• CEL A: Przepisz rekordy poniżej jako tabelę Markdown z kolumnami „Nr” (numer wiersza) i „Treść” (wiersz), bez pustych wierszy. Zacznij od wiersza rekordów zawierającego „Screen dimensions: 764x430” i skończ na ostatnim wierszu rekordów.

• ŹRÓDŁO:
───

NHL: Connor McDavid zatrzymany. Oilers pokonani własną bronią [WIDEO]
Connor McDavid po raz pierwszy w tym sezonie nie zdobył punktu, a Edmonton Oilers przegrali w Dallas z ekipą Stars. "Gwiazdy" pokonały kanadyjski zespół m.in. bronią, której zwykle to "Nafciarze" używają najlepiej w lidze.
Stars wygrali z drużyną swojego byłego trenera Dave'a Tippetta 4:1 i powstrzymali McDavida, który punktował we wszystkich 17 poprzednich meczach sezonu. To najdłuższa seria od początku rozgrywek, jaką miał kiedykolwiek któryś z obecnie występujących w NHL hokeistów. Roope Hintz strzelił dla gospodarzy gola i zaliczył asystę przy trafieniu Jasona Robertsona, a później na listę strzelców wpisali się też Dienis Gurianow i Luke Glendening. Trzykrotnie asystował zaś obrońca John Kliungberg. Zespół Ricka Bownessa powstrzymał nie tylko McDavida, ale całą drużynę gości przed strzeleniem gola w przewadze. Oilers nie wykorzystali żadnej z dwóch takich okazji, a w tym elemencie są w obecnych rozgrywkach najlepsi w lidze (38,2 %). Tym razem jednak to Stars strzelali w przewagach. Hintz i Robertson zamienili na gole dwie pierwsze, a Gurianow po kapitalnym rajdzie przez ponad pół tafli trafił chwilę po tym, jak skończyła się ich trzecia przewaga.
Gol Dienisa Gurianowa po pięknej indywidualnej akcji:
Gospodarze ogółem wykorzystali 2 z 5 takich gier. Ich skuteczność przewag jest 4. najlepszą w lidze (28 %). Jedynego gola dla gości strzelił Ryan McLeod, któremu asystował Leon Draisaitl. Niemiec z 36 punktami zdobytymi w 18 meczach jest liderem klasyfikacji punktowej NHL. Prowadzi również w tabeli strzelców z 18 golami. Stojący w bramce Stars Jake Oettinger obronił 21 z 22 strzałów. Wśród wszystkich bramkarzy, którzy rozegrali w tym sezonie przynajmniej 3 mecze ma najlepszą w lidze skuteczność obron (95,5 %) oraz średnią wpuszczonych goli (1,29). Jego zespół zgromadził dotąd 18 punktów, co daje mu 6. miejsce w dywizji centralnej. Oilers z 26 "oczkami" są na 2. pozycji w dywizji Pacyfiku.

───

• MATERIAŁ DO ĆWICZENIA:
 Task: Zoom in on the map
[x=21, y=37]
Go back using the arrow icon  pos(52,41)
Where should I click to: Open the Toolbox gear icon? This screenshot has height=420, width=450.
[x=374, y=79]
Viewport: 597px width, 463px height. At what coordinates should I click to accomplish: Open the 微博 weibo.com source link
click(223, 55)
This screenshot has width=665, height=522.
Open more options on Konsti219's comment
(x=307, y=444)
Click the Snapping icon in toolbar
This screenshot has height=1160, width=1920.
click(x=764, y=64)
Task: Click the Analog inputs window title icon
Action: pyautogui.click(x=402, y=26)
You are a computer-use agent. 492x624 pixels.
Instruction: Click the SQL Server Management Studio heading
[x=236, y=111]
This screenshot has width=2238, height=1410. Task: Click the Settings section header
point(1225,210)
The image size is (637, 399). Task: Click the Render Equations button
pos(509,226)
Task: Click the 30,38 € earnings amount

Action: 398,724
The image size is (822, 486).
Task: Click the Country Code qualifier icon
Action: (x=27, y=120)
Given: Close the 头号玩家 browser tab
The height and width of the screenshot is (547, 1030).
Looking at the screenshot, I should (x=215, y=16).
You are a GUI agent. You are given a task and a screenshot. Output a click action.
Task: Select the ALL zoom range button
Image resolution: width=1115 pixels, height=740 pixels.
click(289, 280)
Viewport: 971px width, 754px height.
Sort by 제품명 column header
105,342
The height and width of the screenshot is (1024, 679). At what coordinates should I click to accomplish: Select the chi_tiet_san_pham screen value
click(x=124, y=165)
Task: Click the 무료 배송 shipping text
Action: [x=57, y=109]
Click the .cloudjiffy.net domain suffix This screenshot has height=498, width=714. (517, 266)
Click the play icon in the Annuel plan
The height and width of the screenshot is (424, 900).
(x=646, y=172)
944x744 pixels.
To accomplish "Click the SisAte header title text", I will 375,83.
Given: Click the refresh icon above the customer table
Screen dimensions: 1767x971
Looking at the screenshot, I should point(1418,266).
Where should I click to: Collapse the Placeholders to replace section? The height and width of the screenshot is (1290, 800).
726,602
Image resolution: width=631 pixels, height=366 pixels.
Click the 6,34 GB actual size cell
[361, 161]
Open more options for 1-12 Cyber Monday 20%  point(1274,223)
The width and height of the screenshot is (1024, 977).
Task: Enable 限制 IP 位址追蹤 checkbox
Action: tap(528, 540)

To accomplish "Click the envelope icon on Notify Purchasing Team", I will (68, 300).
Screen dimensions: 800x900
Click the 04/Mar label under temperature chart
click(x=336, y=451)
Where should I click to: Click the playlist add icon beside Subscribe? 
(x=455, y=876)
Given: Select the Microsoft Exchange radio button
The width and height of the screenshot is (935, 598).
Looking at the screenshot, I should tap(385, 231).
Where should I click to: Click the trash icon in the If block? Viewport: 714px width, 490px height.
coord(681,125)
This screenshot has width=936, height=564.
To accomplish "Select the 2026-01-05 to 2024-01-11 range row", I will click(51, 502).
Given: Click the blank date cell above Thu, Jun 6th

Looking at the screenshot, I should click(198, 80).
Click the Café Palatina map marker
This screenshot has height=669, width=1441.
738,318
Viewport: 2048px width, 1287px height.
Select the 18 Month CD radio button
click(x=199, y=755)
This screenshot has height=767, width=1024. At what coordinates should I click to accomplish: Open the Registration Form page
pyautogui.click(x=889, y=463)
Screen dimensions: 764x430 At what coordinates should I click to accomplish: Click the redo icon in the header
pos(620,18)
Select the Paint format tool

───

• CEL B: Proszę kontynuować artykuł o meczu Stars z Oilers od miejsca, w którym się kończy.

• WYNIK ZADANIA A:
| Nr | Treść |
|---|---|
| 1 | Screen dimensions: 764x430 At what coordinates should I click to accomplish: Click the redo icon in the header |
| 2 | pos(620,18) |
| 3 | Select the Paint format tool |

• WYNIK ZADANIA B:
Skrót meczu:
Mistrz NHL Tampa Bay Lightning pokonał u siebie Philadelphia Flyers 4:0. Kapitan Steven Stamkos poprowadził zespół do zwycięstwa golem i dwiema asystami, ale pierwszą gwiazdą spotkania wybrany został Andriej Wasilewski, który obronił wszystkie 34 strzały rywali i zachował 27. "czyste konto" w NHL. Rosjanin nie wpuścił w meczu gola po raz pierwszy w tym sezonie. Zach Bogosian i Corey Perry zdobyli swoje pierwsze gole w barwach "Błyskawicy", a wynik ustalił Alex Barré-Boulet. Bogosian po roku gry w Toronto Maple Leafs przed tym sezonem wrócił do ekipy Lightning, z którą w 2020 r. sięgnął po Puchar Stanleya, ale gola nie zdobył dla niej ani wtedy, ani do wczoraj w obecnych rozgrywkach. Na bramkę w NHL czekał od stycznia ubiegłego roku, gdy był jeszcze zawodnikiem Buffalo Sabres. Zwycięskiego gola zdobył z kolei po raz pierwszy od 21 stycznia 2017 r. Obrońcy Pucharu Stanleya nadal grają bez swoich kontuzjowanych gwiazd Nikity Kuczerowa i Braydena Pointa. 25 punktów daje im 3. miejsce w dywizji atlantyckiej. Flyers przegrali 3 mecze z rzędu i z 19 punktami spadli już na przedostatnią, 7. pozycję w dywizji metropolitalnej.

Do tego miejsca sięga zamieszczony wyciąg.